The Cameroon Government has declared Saturday, October 31 a national day of mourning for victims of the Kumba School’s shooting.
The national flag shall on that day be flown at half mast all day long as a sign of honor to the seven kids shot dead by unknown gunmen.
Gunmen attacked Mother Francisca International Bilingual Academy, a school in Cameroon’s Southwest region, on October 24 and opened fire on students in a classroom. A local education official told Reuters that all seven victims of the attack were between 12 and 14 years old.
Meanwhile, Pope Francis has sought for an end to violence in Cameroon Wednesday after seven students were killed in an attack on a school in the city of Kumba.
“I participate in the suffering of the families of the young students barbarically killed last Saturday in Kumba, in Cameroon. I feel great bewilderment at such a cruel and senseless act, which tore the young innocents from life while they were attending lessons at school,” Pope Francis said at the end of his general audience October 28.
“May God enlighten hearts, so that similar gestures may never be repeated again and so that the tormented regions of the northwest and southwest of the country may finally find peace. I hope that the weapons will remain silent and that the safety of all and the right of every young person to education and the future can be guaranteed.”
Bishop Agapitus Nfon of Kumba offered a Mass for the repose of the souls of the murdered students and for the consolation of their bereaved families at the diocese’s Sacred Heart Cathedral Oct. 30.
“We shall also pray for the forgiveness and conversion of the Herod(s), the perpetrators of this heinous and barbarous act, while asking our loving Father in heaven to intervene for a lasting solution to be found so that true justice and peace may reign,” Bishop Nfon said in a statement shared with ACI Africa, CNA’s African news partner.
“Let us pray that by the power of the Holy Spirit He may turn the wicked and stone hearts of the Herod(s) (the murderers of our children) into hearts of love and flesh.”
After the attack, Bishop Nfon questioned this reversal on the region’s schools: “Were they not allowed to go to school by those who previously restricted them for the past four years? How could they then ask children to go to school and turn around to massacre them?”
The bishop also noted that the killings came less than a year after 22 people, including children and pregnant women, were killed in another attack in the Diocese of Kumbo in the Ngarbuh village in February.
“What is holding back those concerned, I mean the international bodies and the government of Cameroon, to look for a lasting solution to this problem that will restore justice and peace?” the bishop asked.

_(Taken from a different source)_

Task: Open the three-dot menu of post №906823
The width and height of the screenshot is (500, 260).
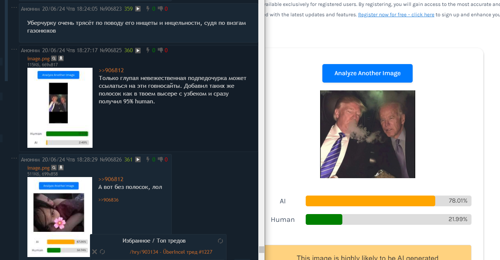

“We are painfully weeping and pondering; what is so important other than peace that will make us sit back in indifference and watch tender and precious lives being wasted away?”
The school attack took place amid conflict between separatists and government forces in the English-speaking territories in the country’s Northwest Region and Southwest Region.
Tensions escalated after Francophone teachers and judges were sent to work in the historically marginalized Anglophone regions in 2016, and the dispute has come to be known as the Anglophone Crisis.
Schools in the Anglophone regions of the nation, which is located at the junction of western and central Africa, were previously closed due to the skirmishes.
In September, separatist leaders in the country called for the resumption of schooling in the warring regions. The government announced the reopening of learning institutions for October 5.